Given the limitations of Google scholar I’ve been thinking about what the future of the paper industry should be like (and in particular how the quality of a paper could be measured more quickly), and here are some things I’d love to see:
1. Papers should be publicly reviewed similar to the book reviews by Amazon’s customers. (Including the option to rate the usefulness of reviews.)
2. Researchers, research projects, and research teams should have blogs in which they present their findings and encourage open discussions and criticism of their work.
3. Researchers (and in particular students) should post their ideas on public sites to get instant feedback from peers (and document who came up with the idea first).
And here’s how I plan to contribute to the future:
I plan to publish some comments from reviewers, and my response for the ISMIR'07 paper for which I’m first author of (including a link to the paper and the demonstration video).
I plan to write reviews on papers that I read in the future. Maybe I’ll do so for some ISMIR'07 papers that are already online.

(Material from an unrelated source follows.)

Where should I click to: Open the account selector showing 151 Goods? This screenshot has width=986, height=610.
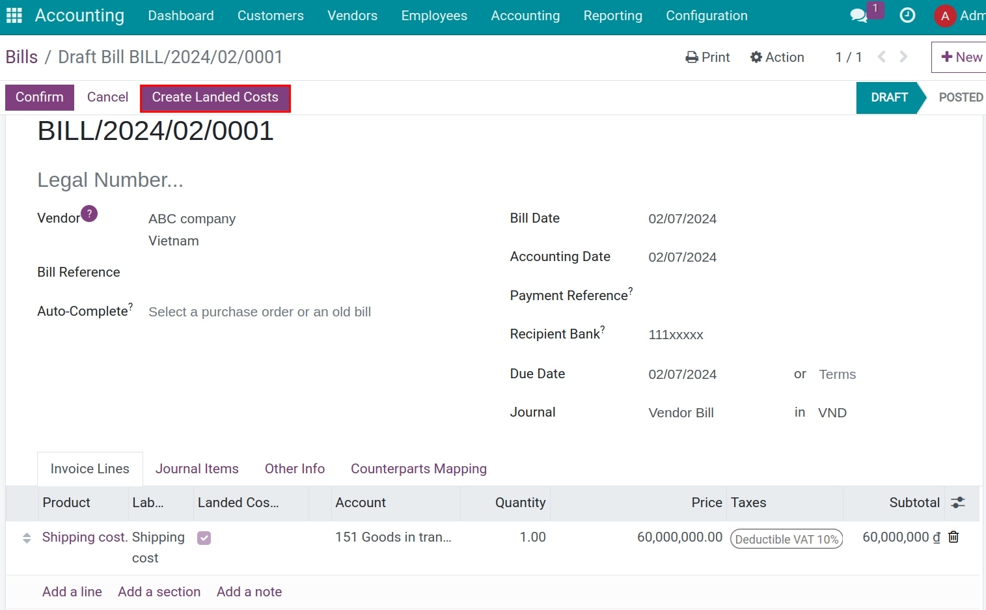point(393,537)
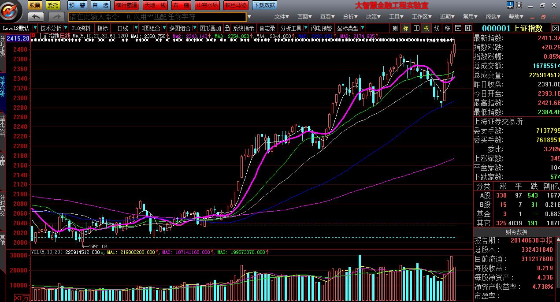The height and width of the screenshot is (302, 560).
Task: Click the panel collapse arrow icon before stock code
Action: point(468,28)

However, I’m also planning to spend most of my time in the next weeks helping improve how Last.fm's radio stations listen to their listeners. So it might take me a while to get my "Paper Industry 2.0" contributions started :-)
Btw, using A/B tests to evaluate algorithms on radio stations beats number of citations any time :-)
(And if you like A/B tests, you’re probably also a fan of Greg Linden’s blog.)
I just read the two links posted in the comments and they are great!
The first link posted by Paul basically talks about how the Nature community is still very old school. The second link posted by Chris talks about how things will need to change in the future and why so many researchers are still very old school.